Adding C++ to our toolchain would result in a nasty culture shock. Ruby and JavaScript have modern dependency managers (bundler and npm/yarn). They're easy to get working cross-platform. They almost never segfault.

C++ would bring a whole host of issues (build systems, dependency management, pointers, segfaults, etc.). I didn't want to go there, and neither did my management. But Rust feels more like a modern scripting language (except with a steeper learning curve): It has cargo to handle dependencies and builds, it works cross-platform with minimal fuss, and it provides excellent protection against shooting yourself in the foot.

It turns out that I can use Rust for CLI tools, server applications and Node.js add-ons, and it's great at all of these things.

Plus, every time I write something in Rust, my coworkers are happy, because it's fast, it's easy to install, and it's "solid."

It does take a little while to bring people up to speed on Rust. It really helps to pair program and explain what's going on when they hit a speed bump.

1 comments

>Ruby and JavaScript have modern dependency managers (bundler and npm/yarn). They're easy to get working cross-platform.

Ruby is easy to get working cross-platform? The only fully supported platforms are Linux and OS X (and really only the Linux-like parts of OS X). Ruby on Windows is a trainwreck, and other platforms are not supported at all. Meanwhile C++ runs on everything and the toaster. Ruby might have many strengths but cross-platform support is not among them.

> Ruby is easy to get working cross-platform?

Compared to a C++ project which relies on a half-dozen external libraries each with their own build system? Yes, in my experience. I've spent too much of my life converting autoconf scripts to Visual C++ project files.

But Rust is definitely quite reasonable to get working on Windows, especially pure Rust, but small C extensions are OK as long as OpenSSL isn't involved. Usually I can just cross-compile or build using Travis CI.

https://bugs.ruby-lang.org/projects/ruby-trunk/wiki/Supporte... has many more than just Linux and OS X.

(I still agree with you that it's not a super strong point.)

__EXERCISE__: Reproduce the portion of the Rust discussion that begins with the words "Adding C++ to" and ends with "of these things.".

Data records:
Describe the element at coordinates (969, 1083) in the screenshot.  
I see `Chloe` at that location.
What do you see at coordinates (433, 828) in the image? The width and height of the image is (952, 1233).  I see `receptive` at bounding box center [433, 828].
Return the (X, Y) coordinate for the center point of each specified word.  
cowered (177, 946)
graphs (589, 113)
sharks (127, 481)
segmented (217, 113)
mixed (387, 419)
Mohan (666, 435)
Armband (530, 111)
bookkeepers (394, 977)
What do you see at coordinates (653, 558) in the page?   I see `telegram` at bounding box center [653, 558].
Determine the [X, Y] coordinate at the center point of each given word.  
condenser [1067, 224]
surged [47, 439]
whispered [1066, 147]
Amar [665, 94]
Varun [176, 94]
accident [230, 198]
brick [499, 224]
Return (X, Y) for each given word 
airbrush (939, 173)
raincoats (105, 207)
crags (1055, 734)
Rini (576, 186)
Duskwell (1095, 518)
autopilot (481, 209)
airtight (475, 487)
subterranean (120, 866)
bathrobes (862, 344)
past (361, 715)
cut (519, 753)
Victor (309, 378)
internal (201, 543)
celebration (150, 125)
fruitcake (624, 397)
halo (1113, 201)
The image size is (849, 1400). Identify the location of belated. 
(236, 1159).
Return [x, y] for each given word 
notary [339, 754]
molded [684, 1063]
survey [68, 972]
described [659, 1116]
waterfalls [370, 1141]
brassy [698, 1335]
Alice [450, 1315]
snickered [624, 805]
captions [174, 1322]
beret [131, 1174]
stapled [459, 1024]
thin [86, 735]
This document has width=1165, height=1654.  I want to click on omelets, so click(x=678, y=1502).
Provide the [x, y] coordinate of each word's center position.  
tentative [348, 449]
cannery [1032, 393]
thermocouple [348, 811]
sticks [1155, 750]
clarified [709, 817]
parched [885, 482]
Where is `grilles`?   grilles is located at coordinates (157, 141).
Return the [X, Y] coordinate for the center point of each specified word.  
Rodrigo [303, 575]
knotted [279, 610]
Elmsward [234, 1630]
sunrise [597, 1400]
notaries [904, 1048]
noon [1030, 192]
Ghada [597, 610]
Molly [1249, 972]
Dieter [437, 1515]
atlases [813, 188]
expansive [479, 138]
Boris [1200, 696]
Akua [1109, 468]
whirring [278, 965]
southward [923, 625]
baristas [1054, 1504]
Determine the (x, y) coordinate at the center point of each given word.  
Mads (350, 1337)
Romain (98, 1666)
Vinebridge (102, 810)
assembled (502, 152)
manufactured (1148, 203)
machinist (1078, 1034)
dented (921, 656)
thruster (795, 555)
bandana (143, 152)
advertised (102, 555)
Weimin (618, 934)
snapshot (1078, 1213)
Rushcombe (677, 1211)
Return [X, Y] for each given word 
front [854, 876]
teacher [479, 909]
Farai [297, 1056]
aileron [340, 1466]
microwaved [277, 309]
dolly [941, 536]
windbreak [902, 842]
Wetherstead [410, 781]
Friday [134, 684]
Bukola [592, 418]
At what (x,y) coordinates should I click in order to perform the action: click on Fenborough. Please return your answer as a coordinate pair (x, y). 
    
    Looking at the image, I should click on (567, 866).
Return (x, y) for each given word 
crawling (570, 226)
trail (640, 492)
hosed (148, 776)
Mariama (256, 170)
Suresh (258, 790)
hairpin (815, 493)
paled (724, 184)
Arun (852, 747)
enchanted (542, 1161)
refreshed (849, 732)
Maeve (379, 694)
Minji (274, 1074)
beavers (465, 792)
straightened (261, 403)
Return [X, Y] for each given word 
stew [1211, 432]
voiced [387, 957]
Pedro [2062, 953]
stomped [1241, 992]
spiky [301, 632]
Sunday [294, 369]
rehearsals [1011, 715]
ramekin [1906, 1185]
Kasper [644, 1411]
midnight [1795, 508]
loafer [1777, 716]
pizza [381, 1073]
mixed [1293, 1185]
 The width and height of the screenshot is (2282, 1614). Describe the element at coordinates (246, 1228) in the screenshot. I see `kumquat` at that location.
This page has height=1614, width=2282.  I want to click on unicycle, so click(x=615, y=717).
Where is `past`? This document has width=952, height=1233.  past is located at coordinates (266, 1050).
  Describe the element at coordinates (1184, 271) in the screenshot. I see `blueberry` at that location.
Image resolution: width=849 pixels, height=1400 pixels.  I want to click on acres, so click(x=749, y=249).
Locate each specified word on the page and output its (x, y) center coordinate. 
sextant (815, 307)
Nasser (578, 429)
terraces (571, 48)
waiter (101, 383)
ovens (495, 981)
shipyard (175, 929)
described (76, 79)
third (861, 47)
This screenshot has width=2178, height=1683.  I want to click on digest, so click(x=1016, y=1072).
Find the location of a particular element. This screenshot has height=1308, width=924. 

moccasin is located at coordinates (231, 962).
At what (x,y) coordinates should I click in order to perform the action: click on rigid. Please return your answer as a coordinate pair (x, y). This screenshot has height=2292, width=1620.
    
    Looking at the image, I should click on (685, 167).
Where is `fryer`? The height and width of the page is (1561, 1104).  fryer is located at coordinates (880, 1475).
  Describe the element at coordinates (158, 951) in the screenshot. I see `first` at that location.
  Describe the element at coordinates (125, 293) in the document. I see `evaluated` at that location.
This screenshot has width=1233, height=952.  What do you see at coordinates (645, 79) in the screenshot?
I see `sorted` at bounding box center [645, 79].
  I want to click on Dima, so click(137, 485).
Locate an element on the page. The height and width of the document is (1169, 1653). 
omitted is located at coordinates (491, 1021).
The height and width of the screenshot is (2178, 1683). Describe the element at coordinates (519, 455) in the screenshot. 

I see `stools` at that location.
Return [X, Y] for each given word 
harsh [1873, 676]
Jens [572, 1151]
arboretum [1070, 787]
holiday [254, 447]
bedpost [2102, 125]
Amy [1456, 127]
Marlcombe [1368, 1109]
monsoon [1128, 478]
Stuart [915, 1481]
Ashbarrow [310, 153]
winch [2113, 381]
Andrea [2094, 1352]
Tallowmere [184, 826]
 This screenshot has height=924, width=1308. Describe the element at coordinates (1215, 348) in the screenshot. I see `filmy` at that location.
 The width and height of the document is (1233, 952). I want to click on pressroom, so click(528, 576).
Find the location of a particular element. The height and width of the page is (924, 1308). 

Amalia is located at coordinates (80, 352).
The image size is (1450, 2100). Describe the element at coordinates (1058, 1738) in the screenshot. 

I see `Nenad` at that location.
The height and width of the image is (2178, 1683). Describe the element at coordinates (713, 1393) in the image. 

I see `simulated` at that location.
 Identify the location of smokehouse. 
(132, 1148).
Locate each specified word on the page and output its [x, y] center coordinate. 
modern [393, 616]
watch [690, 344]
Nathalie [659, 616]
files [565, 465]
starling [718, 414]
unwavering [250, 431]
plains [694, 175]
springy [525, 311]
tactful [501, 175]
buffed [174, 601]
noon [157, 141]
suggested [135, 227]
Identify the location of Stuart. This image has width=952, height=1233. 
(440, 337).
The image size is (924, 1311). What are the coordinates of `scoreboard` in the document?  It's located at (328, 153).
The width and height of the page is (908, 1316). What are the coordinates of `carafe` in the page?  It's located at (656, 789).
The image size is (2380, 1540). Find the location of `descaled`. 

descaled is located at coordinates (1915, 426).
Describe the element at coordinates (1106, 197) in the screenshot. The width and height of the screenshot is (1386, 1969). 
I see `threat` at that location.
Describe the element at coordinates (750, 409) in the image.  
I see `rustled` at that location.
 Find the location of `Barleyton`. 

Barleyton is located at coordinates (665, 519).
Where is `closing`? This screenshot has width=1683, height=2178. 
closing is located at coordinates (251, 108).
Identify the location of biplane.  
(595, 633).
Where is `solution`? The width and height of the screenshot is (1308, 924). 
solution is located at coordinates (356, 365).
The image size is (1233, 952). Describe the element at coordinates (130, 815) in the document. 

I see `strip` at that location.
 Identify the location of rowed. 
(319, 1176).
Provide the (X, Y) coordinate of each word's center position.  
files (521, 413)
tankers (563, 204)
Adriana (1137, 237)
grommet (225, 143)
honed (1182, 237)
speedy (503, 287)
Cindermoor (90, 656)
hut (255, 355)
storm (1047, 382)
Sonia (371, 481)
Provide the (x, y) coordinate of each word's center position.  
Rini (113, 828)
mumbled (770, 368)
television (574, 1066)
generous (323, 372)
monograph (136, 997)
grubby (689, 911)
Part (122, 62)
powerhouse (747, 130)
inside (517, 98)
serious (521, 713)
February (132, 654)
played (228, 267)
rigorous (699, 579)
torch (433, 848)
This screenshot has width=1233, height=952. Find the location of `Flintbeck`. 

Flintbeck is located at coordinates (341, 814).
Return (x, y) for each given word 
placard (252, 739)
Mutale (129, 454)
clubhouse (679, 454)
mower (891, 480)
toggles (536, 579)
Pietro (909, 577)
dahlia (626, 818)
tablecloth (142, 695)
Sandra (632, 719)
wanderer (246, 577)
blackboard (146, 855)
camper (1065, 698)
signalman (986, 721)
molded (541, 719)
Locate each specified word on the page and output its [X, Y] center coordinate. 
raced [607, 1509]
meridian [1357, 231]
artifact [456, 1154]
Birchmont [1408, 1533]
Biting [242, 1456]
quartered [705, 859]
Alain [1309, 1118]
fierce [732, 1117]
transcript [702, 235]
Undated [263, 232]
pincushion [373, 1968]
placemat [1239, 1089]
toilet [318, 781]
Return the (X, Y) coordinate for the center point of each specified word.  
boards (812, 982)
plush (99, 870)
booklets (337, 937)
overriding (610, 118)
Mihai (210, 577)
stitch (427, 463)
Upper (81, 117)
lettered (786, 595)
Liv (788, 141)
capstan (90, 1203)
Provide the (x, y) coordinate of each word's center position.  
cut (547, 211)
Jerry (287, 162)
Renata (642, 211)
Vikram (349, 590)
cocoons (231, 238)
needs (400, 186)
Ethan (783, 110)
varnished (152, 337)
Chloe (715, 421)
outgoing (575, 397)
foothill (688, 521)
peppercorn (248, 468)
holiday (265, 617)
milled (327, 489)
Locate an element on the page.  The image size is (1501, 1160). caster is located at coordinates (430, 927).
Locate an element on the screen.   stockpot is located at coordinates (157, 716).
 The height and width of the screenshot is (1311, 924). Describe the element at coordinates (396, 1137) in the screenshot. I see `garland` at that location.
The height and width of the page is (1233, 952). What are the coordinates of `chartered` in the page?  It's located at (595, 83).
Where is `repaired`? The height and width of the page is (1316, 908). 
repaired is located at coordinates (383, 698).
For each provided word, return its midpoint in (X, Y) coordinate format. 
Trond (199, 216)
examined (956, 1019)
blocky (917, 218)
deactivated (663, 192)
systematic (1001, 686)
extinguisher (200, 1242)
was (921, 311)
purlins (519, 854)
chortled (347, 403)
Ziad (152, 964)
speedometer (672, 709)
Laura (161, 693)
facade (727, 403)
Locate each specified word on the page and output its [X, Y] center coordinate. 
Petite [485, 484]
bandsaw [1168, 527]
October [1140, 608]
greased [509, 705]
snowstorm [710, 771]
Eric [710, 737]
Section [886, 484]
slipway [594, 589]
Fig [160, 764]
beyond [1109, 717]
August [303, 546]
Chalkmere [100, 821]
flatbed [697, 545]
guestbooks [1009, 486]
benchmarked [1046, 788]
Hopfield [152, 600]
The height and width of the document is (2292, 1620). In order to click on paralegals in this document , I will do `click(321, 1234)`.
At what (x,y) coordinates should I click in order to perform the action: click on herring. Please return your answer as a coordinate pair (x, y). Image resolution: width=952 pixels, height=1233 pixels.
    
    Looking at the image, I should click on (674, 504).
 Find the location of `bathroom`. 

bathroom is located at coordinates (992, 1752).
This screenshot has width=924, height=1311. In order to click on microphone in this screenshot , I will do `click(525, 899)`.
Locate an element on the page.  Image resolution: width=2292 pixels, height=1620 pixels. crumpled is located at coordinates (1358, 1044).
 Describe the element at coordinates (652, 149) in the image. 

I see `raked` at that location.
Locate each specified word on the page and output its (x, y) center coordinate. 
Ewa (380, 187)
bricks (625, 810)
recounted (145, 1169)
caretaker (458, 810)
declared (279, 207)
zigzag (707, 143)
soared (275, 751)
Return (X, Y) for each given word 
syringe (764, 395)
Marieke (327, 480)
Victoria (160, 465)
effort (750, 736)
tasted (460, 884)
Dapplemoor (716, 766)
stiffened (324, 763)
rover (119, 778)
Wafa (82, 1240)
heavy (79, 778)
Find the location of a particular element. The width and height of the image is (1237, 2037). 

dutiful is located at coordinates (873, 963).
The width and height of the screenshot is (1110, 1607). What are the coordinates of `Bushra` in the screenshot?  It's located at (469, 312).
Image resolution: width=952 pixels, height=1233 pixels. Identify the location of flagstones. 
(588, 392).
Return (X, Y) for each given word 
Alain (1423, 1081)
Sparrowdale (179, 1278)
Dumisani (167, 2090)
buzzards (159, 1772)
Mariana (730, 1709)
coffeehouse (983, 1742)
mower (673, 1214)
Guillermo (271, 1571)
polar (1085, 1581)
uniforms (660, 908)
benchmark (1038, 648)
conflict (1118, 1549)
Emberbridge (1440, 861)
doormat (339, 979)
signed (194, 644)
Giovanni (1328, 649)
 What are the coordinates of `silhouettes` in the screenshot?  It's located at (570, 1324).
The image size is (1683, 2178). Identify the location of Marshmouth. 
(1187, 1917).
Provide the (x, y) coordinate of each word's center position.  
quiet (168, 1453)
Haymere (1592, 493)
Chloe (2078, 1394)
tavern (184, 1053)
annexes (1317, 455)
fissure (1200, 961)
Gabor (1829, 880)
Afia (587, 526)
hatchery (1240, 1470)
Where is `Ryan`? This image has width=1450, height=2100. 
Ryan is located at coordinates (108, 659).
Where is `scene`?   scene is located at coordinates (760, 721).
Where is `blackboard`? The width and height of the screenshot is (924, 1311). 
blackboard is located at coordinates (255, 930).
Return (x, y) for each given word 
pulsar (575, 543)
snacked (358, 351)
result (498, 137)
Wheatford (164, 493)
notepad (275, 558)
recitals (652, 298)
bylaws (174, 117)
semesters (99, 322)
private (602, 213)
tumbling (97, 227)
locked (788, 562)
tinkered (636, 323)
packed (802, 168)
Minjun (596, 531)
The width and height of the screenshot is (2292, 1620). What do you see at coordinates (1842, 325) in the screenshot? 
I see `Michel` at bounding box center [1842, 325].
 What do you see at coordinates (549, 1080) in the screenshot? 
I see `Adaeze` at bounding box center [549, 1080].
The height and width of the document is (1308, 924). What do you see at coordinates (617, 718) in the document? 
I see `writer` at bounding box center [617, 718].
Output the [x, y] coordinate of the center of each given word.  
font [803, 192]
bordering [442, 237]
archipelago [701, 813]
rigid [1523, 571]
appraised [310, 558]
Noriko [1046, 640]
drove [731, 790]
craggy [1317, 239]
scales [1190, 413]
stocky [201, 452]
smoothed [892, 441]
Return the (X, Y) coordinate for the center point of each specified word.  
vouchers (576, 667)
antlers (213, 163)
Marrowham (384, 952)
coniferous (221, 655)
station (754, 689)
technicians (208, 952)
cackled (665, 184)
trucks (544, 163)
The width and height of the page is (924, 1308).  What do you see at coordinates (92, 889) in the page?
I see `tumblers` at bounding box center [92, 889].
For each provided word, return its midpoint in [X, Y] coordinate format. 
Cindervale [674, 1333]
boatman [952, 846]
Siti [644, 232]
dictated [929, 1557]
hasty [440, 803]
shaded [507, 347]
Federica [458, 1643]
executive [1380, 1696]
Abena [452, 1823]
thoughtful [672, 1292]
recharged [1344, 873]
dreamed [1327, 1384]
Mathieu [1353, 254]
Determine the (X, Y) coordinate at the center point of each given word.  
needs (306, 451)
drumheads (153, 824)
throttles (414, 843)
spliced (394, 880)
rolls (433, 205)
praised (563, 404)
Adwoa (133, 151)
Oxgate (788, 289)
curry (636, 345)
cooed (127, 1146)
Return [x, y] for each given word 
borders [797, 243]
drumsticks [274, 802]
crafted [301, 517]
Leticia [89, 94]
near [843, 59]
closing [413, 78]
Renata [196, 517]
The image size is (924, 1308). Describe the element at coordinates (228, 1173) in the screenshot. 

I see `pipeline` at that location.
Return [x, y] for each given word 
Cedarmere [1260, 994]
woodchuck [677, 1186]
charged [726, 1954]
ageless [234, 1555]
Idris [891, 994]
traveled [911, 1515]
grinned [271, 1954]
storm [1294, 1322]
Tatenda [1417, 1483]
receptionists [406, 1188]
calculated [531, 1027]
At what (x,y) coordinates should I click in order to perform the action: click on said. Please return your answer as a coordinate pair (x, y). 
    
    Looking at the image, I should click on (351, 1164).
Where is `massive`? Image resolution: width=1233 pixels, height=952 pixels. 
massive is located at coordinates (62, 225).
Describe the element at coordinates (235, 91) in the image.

__EXERCISE RESULT__:
Adding C++ to our toolchain would result in a nasty culture shock. Ruby and JavaScript have modern dependency managers (bundler and npm/yarn). They're easy to get working cross-platform. They almost never segfault.

C++ would bring a whole host of issues (build systems, dependency management, pointers, segfaults, etc.). I didn't want to go there, and neither did my management. But Rust feels more like a modern scripting language (except with a steeper learning curve): It has cargo to handle dependencies and builds, it works cross-platform with minimal fuss, and it provides excellent protection against shooting yourself in the foot.

It turns out that I can use Rust for CLI tools, server applications and Node.js add-ons, and it's great at all of these things.